Adairville School fosters Cardinal Curiosity

Posted on December 15, 2020 3:44 PM


Every teacher longs for his students to appreciate the learning process and value how present mastery fits into the overall arc of their education. However, in their youth, most students only see assignments as an inconvenience, a burden, or a  “to do list” that must be completed by a certain deadline. Embracing a challenging task and knowing the struggle will produce good results is a rare and mature perspective of “schoolwork.”

Unfortunately, this problem has grown exponentially as school has invaded the home at a greater level than ever before seen in the modern era. Virtual learning has blurred the lines between a child’s workplace (school) and her playspace (home). As a result, teachers across the county, across the Commonwealth, and across the world are struggling to get students to complete their assignments, greater still, getting them to enjoy the process.

Administrators and teachers at Adairville School have made a concerted effort to fight this battle for the minds of our youth with some very interesting weapons: curiosity, personal relevance, and delight.


Principal Lori Bouldin and Assistant Principal Jonathan Stovall host a virtual morning assembly each school day where they highlight and teach a variety of successful life habits compiled from Summit Learning, The Essential 55, and 7 Habits of Highly Effective Kids. One of the top habits they identified to help Adairville students become lifelong learners was curiosity--the fuel that motivates exploration and discovery.
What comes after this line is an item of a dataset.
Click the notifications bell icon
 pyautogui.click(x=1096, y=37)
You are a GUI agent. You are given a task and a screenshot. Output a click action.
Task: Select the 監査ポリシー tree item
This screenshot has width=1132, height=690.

Teachers are encouraged to cultivate curiosity in their virtual classrooms by introducing lessons using suspense or thrill or perhaps even humor. Project-based learning models, as demonstrated by third grade teachers Cindy Beason and Brianna Costello, allow students to explore community problems and propose solutions.

“Objectives are clear, but outcomes are not,” says Beason.

“The kids research the possibilities, and then they decide where we go from there.” Costello added, “Little kids are really curious about how to solve adult problems...we just gave them the opportunity.”

Adairville teachers have embraced the idea that recent studies show--curiosity and effort have as much effect on success as intelligence does--and they communicate that daily to students.


With much less face-to-face interaction between students and teachers, the pressure is there to make up for lost time and cover as much content as possible. However, leadership at Adairville School has stressed the importance of quality over quantity.

“Quality lessons are the ones that interest students,” says Assistant Principal Jonathan Stovall. “Our teachers work very hard to make their lessons personally relevant to their students’ lives--that’s when the magic happens.” 

Veteran science teacher Jan Stevenson-Laurent presented her students with a very relevant problem: how do farmers expand their fields to produce more food for a growing population yet justify cutting down trees that are so important to the carbon cycle? “Whenever I link my content to students’ survival and well-being, student engagement really increases,” Stevenson-Laurent explains.


“Adairville has always been a place where learning is fun,” says Principal Bouldin, “We just have to be much more creative to make that happen virtually.”

The Artisan teaching skill of “delight,” which is defined as “the ability to create learning experiences that are extra-memorable,” is shared and celebrated each week at the staff’s Friday Huddle. “Delight has an element of surprise; it’s something positive and unexpected that boosts student engagement. Teachers and kids love it!”

Kindergarten teachers Jennifer Baker and Kris Potter have new guest puppets each week that coincide with letter recognition; middle school math teacher Deborah Davenport tells “math jokes” at the end of her Zoom meetings; Beason puts a sticker on her face each time a student answers correctly; Stevenson-Laurent lets her basset hound make guest appearances on camera; 4th grade teachers Carol Ann Dossett and Lorie Deberry use Bitmoji Classroom to post assignments.

“We want students to take delight in school regardless of their setting so they will become lifelong learners,” says Special Education teacher Kim Skipworth.

Mr. Stovall added, “It's amazing the lengths our teachers are going to engage, connect, and instruct our students.”

Teachers, staff, and administrators at Adairville School intentionally model curiosity by being lifelong learners themselves, since they consider themselves co-investigators with students as they navigate this new and ever-changing world and learn to do school differently.